Bri Griffith

My Dad: Mindfreak

It’s a bird! It’s a plane! No—
it’s my dad, levitating

me to school so I don’t miss picture day.

Who needs a bus

when you’ve got magic

& a good haircut?

My dad, an angel

with black winged liner

crisp as the autumn air

is spinning like a record.

I’m holding onto the spikes

on his leather jacket,

sharp like shark teeth. I let

go, but he grabs my arm.

Next time I’ll wear a sweatshirt.

School looks like a strawberry from up here

when suddenly we land

in an empty parking spot.

My dad yanks my backpack

outta his pocket. I walk toward

the front door when Patrick sees me & says

               I thought your dad was dead.

               Wasn’t he run over by a steamroller?

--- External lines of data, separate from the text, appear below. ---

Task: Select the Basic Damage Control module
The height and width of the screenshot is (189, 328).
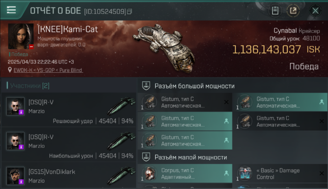Action: 280,173
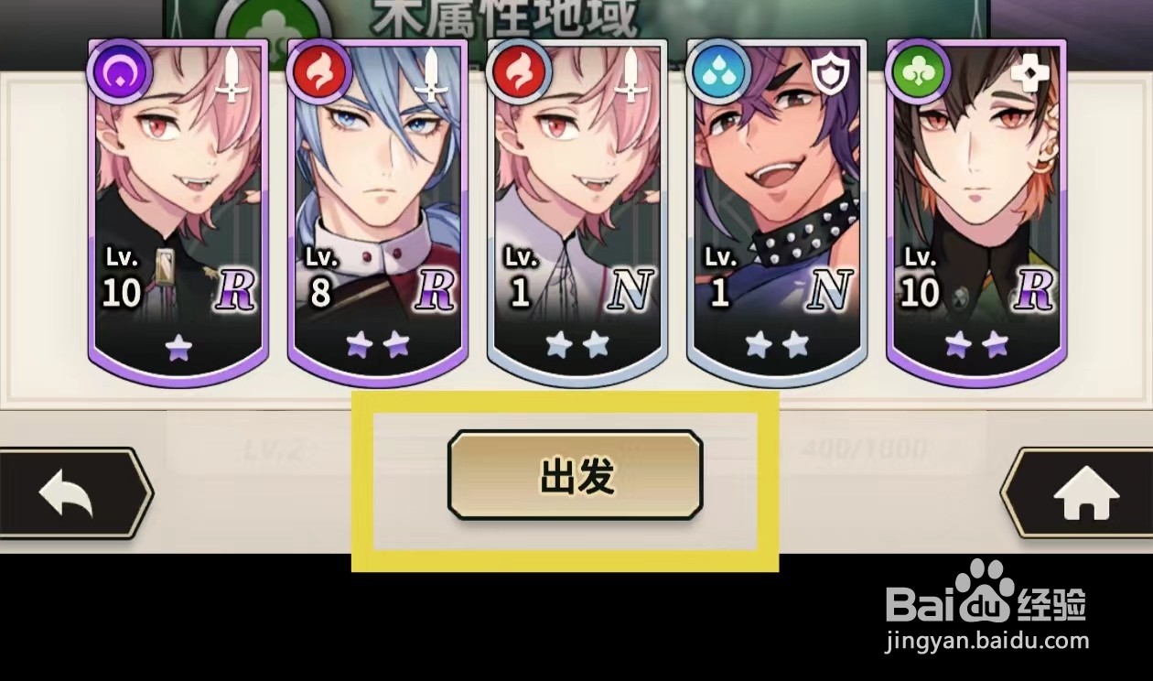1153x681 pixels.
Task: Tap the purple dark attribute icon
Action: coord(119,70)
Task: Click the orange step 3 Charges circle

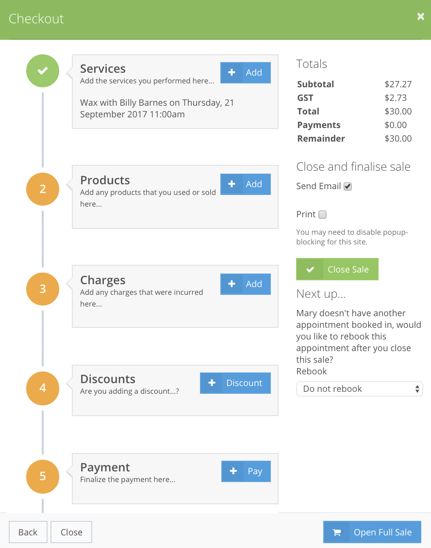Action: tap(43, 289)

That was 2009 idiot—he’s recovered.

               Sounds fake.

My dad is not fake. He’s the applause

of a live studio audience, a trick mirror, a mouse trap

in a dark room, but not fake. He’s not fake, not fake, he’s not—

there’s bird shit on Patrick’s head. I look up to see

a crow wearing a red bandana, disappearing / into the trees.
 

Bri Griffith earned her MFA in poetry from Florida International University in 2021. Her work has appeared in “Columbia Poetry Review,” “Small Orange,” “Pittsburgh Poetry Journal,” “Court Green,” and elsewhere. She was a Best New Poets nominee in 2021. Griffith is a writing instructor at University of Pittsburgh, Community College of Allegheny County, and Florida International University; she currently lives in Pittsburgh.